Prophylaxie en conditions réelles

Le Dr Ullmann a présenté quelques données préliminaires d’une étude d’observation réalisée dans son hôpital, qui a adopté le posaconazole en prophylaxie pour la plupart des allogreffés de CSH. En 2008, son équipe a recueilli des données chez 52 patients suivis pendant 100 jours. Les chercheurs ont recensé quatre cas d’infection prouvée (l’agent pathogène en cause était un zygomycète dans un cas) et 15 cas d’infection possible (infiltrats pulmonaires). Le taux d’observance du traitement (soit plus de 70 jours sous posaconazole, avec possibilité de traitement de relais si la voie orale ne convenait pas) a atteint 60,6 % chez les patients exempts d’infiltrats, par comparaison à 36,8 % chez les patients présentant une mycose possible ou prouvée.
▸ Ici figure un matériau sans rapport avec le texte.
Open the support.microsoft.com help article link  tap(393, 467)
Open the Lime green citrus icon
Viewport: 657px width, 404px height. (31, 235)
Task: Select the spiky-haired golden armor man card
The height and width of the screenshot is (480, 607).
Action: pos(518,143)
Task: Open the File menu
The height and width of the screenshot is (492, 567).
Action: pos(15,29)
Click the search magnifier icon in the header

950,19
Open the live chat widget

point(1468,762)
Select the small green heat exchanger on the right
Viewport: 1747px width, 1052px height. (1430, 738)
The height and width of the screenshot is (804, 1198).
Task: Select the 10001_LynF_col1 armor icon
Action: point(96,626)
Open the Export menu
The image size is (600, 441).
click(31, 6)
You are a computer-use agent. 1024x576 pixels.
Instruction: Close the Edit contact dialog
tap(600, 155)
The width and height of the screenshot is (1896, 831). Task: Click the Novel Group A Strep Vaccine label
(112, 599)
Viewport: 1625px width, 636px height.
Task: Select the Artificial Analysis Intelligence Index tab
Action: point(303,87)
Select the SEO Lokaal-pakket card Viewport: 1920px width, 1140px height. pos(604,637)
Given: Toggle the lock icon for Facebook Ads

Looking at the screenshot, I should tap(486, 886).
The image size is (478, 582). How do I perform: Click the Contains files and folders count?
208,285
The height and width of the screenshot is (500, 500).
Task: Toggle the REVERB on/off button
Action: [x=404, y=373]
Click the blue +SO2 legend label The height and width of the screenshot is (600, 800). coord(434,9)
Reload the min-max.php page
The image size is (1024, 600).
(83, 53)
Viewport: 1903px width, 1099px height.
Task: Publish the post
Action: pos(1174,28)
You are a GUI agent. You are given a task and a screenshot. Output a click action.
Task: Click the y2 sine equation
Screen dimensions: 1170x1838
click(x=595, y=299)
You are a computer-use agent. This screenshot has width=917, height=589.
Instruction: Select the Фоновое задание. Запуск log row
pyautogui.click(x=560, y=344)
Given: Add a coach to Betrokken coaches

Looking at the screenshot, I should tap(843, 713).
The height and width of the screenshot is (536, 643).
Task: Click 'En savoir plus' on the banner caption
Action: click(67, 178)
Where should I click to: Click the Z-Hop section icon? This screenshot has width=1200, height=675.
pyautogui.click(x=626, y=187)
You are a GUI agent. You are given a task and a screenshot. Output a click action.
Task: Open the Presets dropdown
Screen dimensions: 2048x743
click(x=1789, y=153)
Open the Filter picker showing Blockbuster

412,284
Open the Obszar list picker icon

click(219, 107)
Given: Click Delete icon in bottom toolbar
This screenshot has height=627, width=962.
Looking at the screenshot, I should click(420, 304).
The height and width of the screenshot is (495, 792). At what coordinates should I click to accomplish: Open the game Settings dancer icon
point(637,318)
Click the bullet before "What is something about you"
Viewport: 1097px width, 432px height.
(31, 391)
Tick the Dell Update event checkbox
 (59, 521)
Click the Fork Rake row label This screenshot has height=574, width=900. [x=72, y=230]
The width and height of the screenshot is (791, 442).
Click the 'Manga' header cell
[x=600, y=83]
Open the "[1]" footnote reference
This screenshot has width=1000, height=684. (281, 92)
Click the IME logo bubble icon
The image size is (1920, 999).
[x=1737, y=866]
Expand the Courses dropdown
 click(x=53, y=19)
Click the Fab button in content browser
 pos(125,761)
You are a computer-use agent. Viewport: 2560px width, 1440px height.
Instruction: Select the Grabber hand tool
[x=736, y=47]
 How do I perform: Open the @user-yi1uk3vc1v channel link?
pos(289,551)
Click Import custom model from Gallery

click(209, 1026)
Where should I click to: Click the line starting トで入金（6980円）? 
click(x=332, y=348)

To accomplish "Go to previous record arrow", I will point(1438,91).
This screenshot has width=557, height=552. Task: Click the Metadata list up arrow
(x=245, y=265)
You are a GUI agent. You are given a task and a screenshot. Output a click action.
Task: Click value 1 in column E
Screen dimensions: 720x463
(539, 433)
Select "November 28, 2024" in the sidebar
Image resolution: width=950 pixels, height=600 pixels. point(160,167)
Parmi les patients exempts d’infiltrats, seulement 3 % sont décédés, comparativement à 58 % parmi les patients présentant des infiltrats. Bien que de tels résultats soient encourageants dans un contexte de pratique clinique, ils semblent illustrer la nécessité d’une bonne observance. Ainsi, de l’avis du Dr Ullmann, dans les cas où l’observance du traitement par voie orale est difficile, «une préparation de posaconazole injectable par voie intraveineuse serait utile».

Résumé

L’allogreffe de CSH améliore les chances de guérison, mais elle augmente également le nombre de patients à risque de mycose invasive. De nouveaux agents dotés de modes d’action différents ont élargi l’éventail d’options pour la prise en charge de ces patients et amélioré les résultats, mais l’utilisation optimale de ces agents n’est pas établie pour autant. À ce jour, les stratégies de traitement documenté, préemptif et empirique ont donné des résultats plutôt médiocres. Un diagnostic précoce reposant sur des marqueurs moléculaires ou des techniques d’imagerie avancée améliorera peut-être les résultats, mais les arguments les plus solides que nous ayons actuellement plaident en faveur de la prophylaxie. Les agents utilisés à des fins de prophylaxie doivent respecter un certain nombre de critères, notamment un bon profil d’innocuité et un large spectre d’activité. Le posaconazole, nouvel antifongique indiqué en prophylaxie chez les patients à risque élevé, pourrait donc être bénéfique en pareilles conditions.